Exercise data.
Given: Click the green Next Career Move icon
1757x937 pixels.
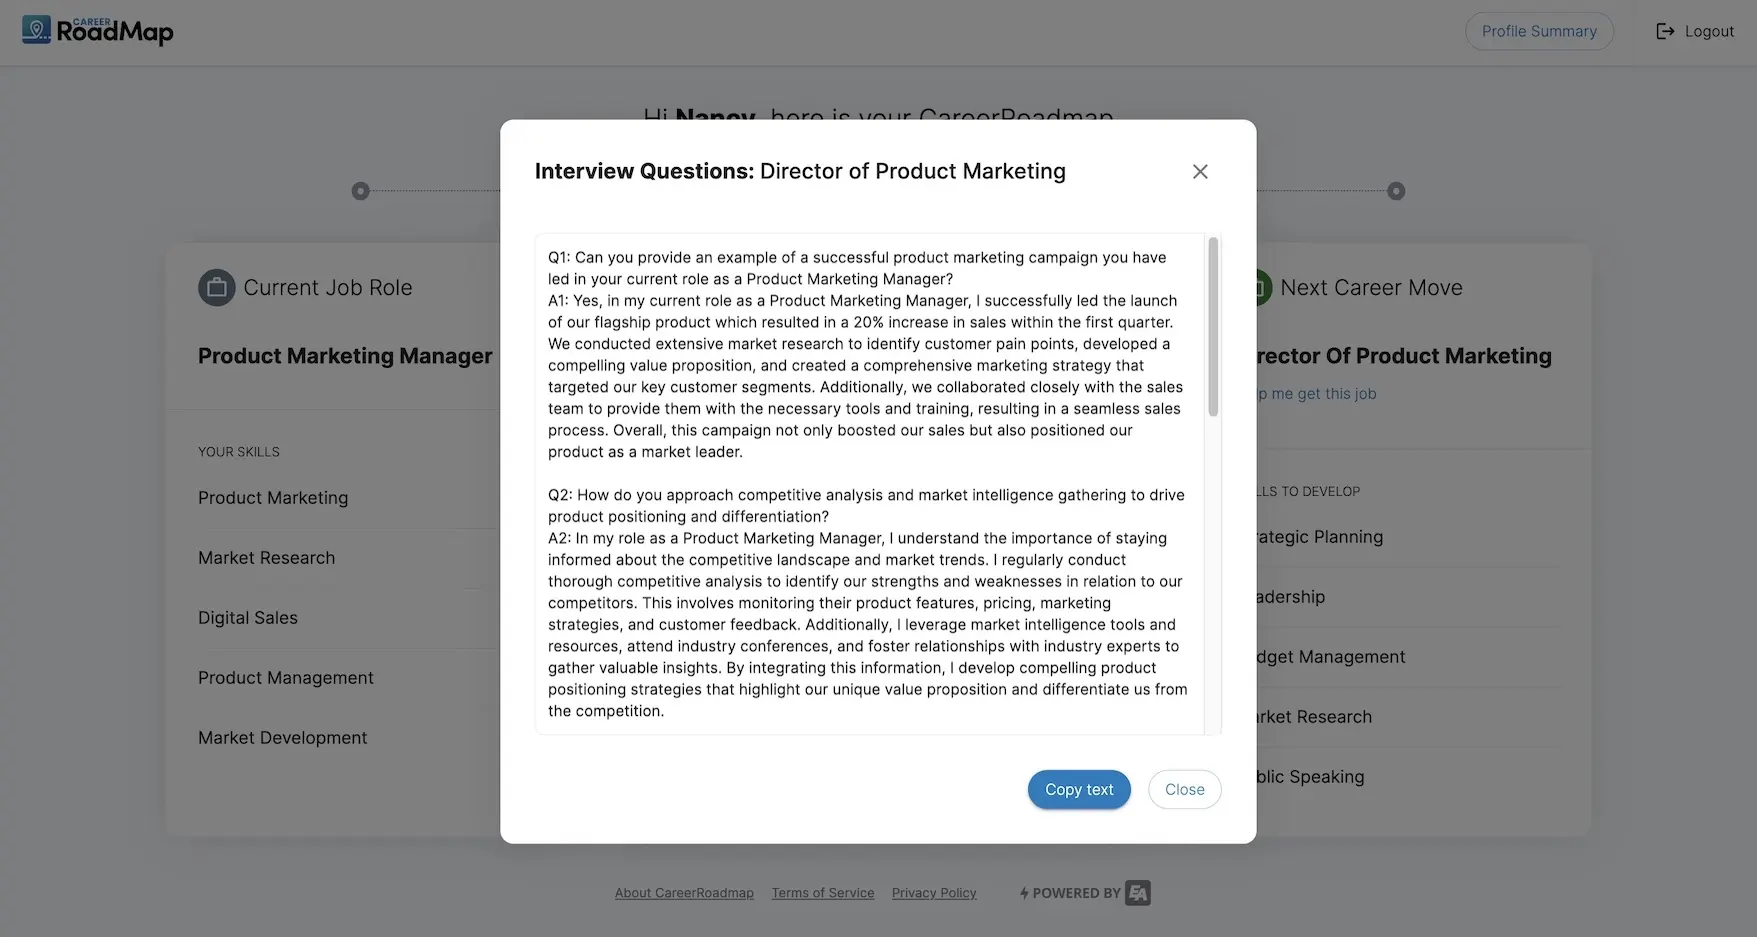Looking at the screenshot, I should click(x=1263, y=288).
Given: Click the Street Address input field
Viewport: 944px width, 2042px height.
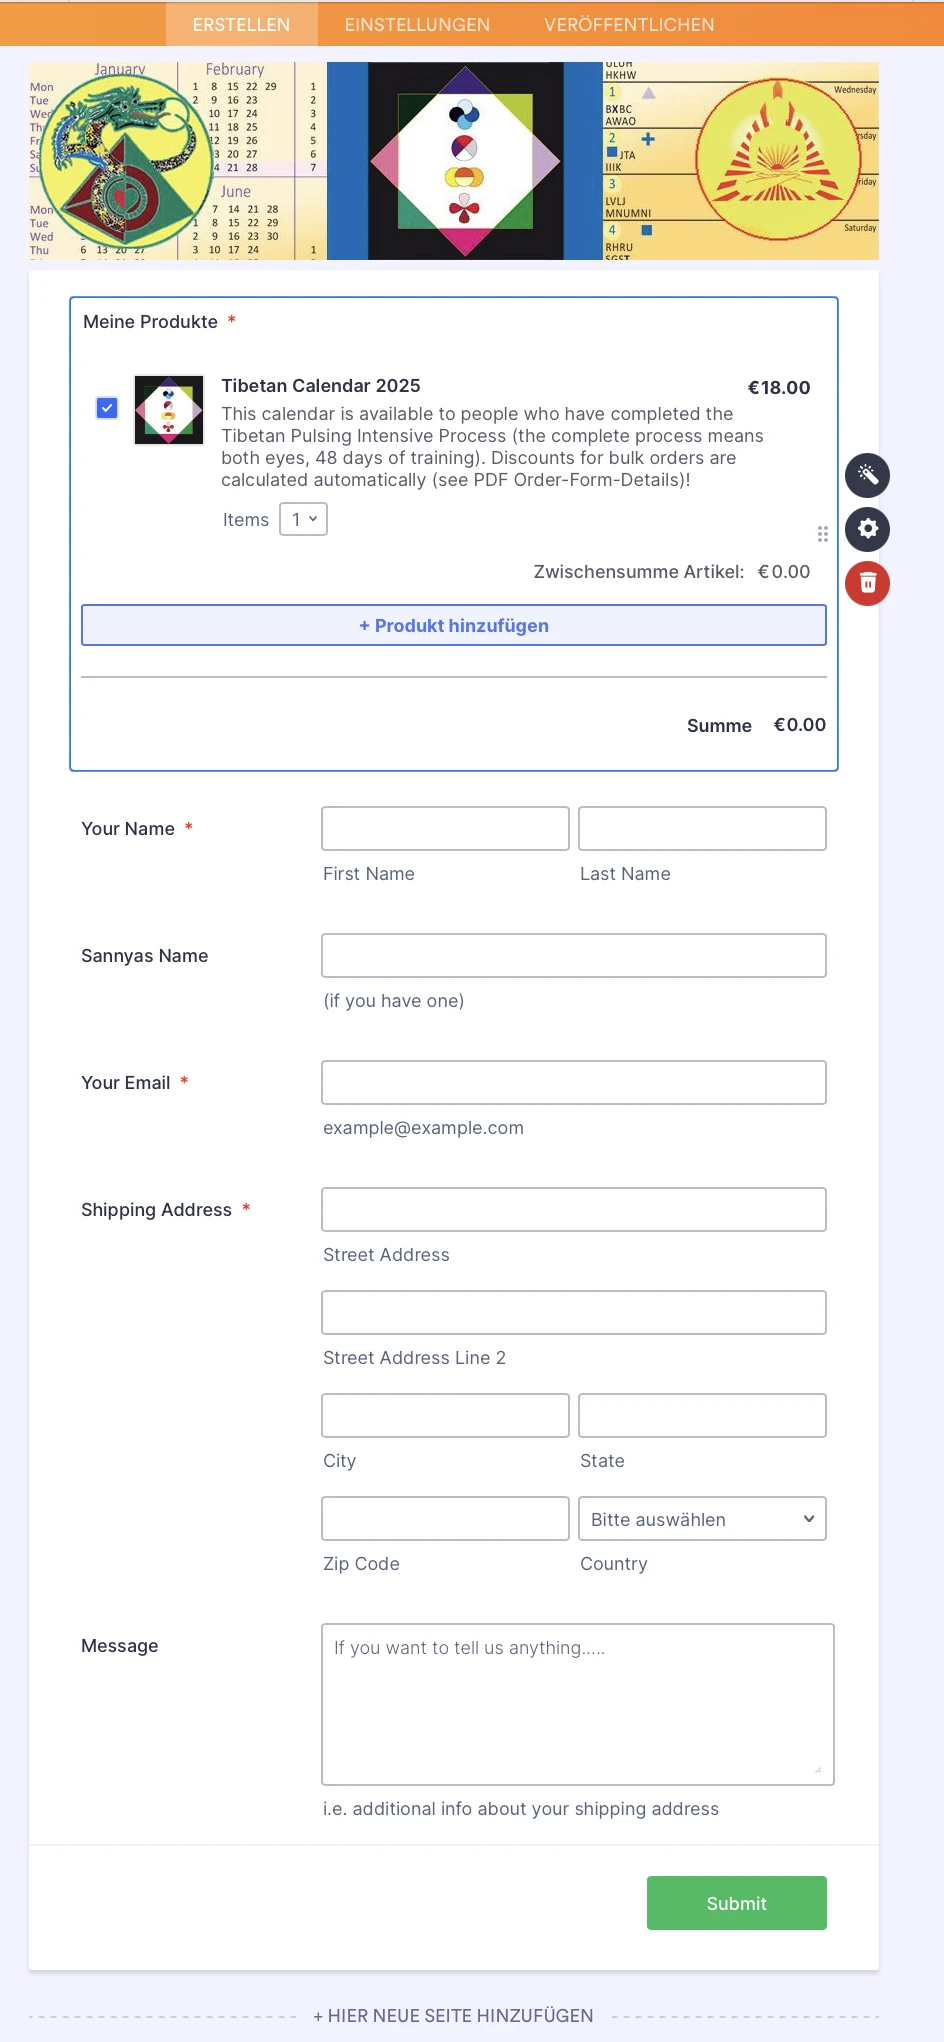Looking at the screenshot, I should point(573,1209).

---

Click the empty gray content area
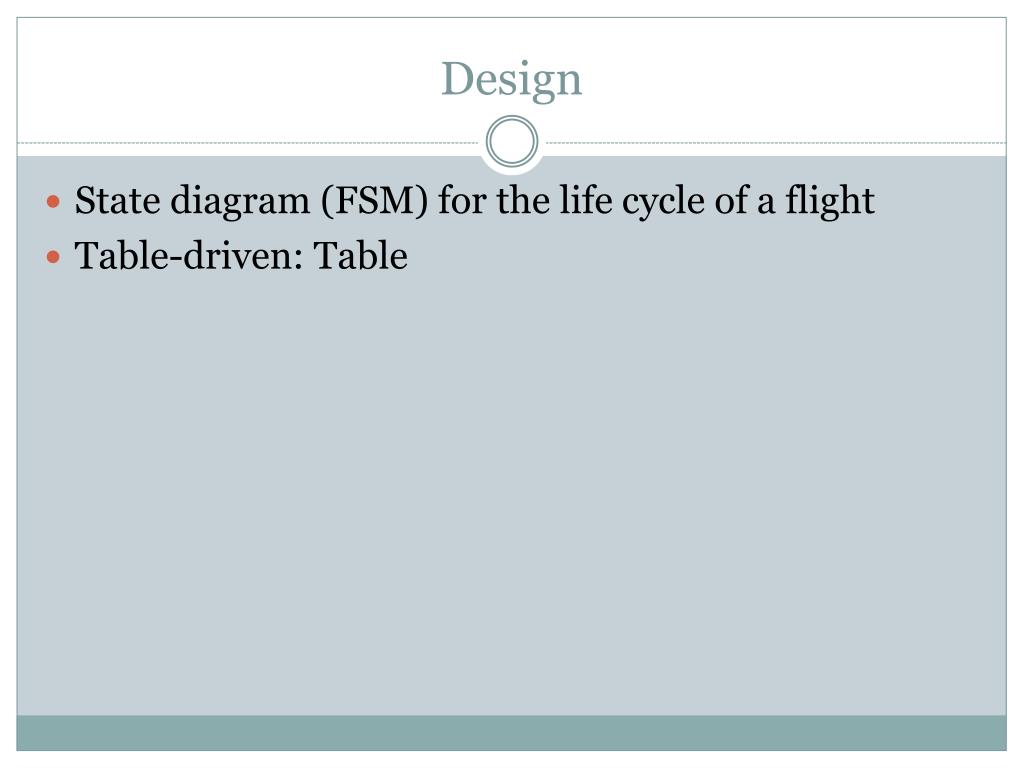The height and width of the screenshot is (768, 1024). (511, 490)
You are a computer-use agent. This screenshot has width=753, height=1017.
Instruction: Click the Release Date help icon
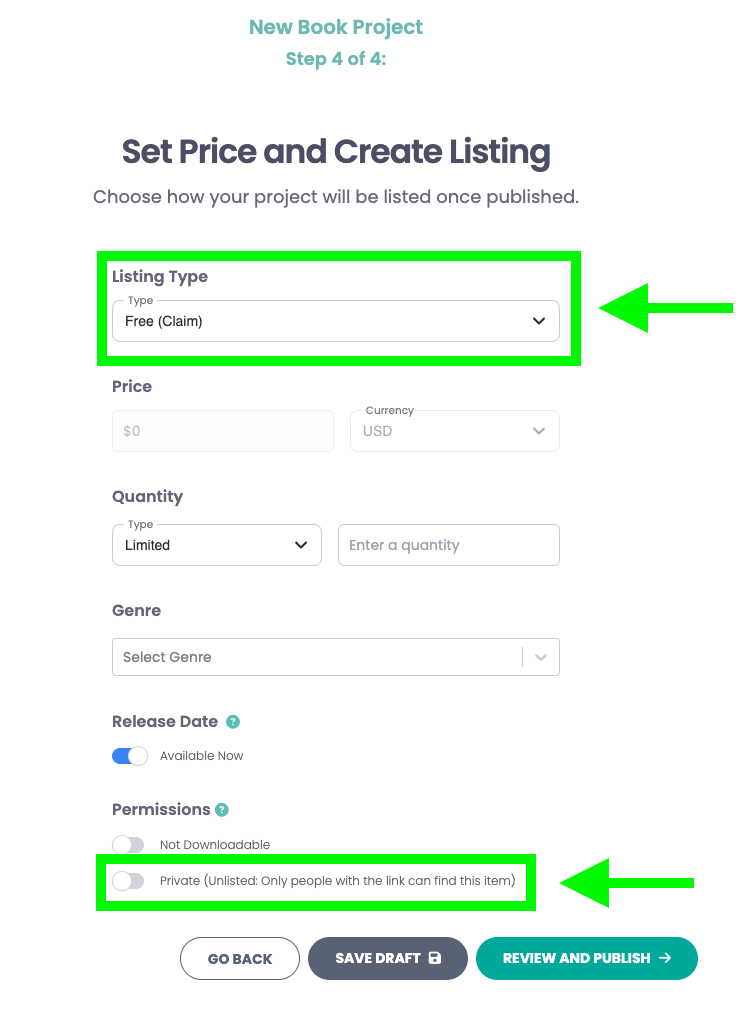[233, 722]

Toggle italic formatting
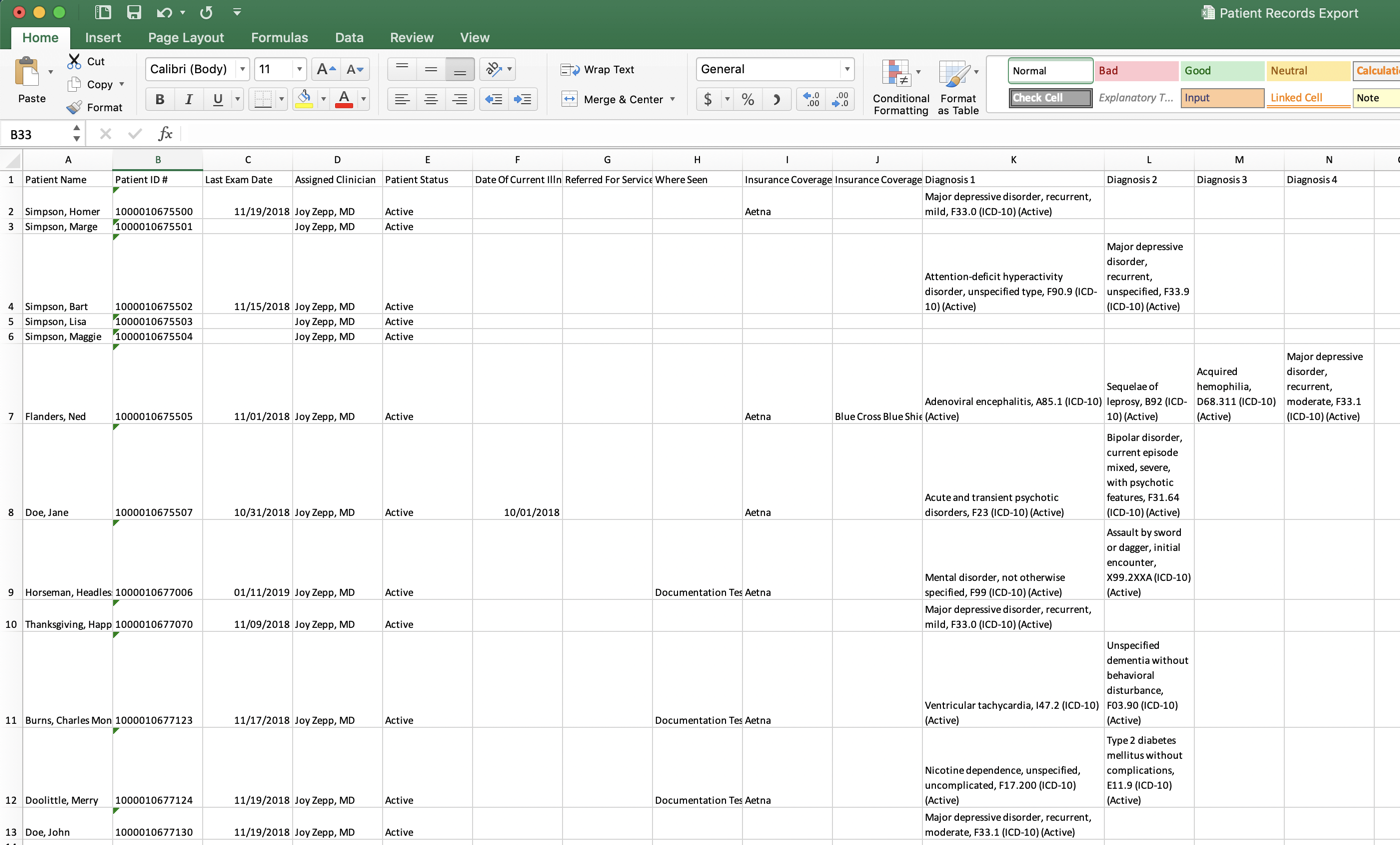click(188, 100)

Work task. Every line of the data above that contains the word "Given" should be counted; please give the total alone.

Answer area. 2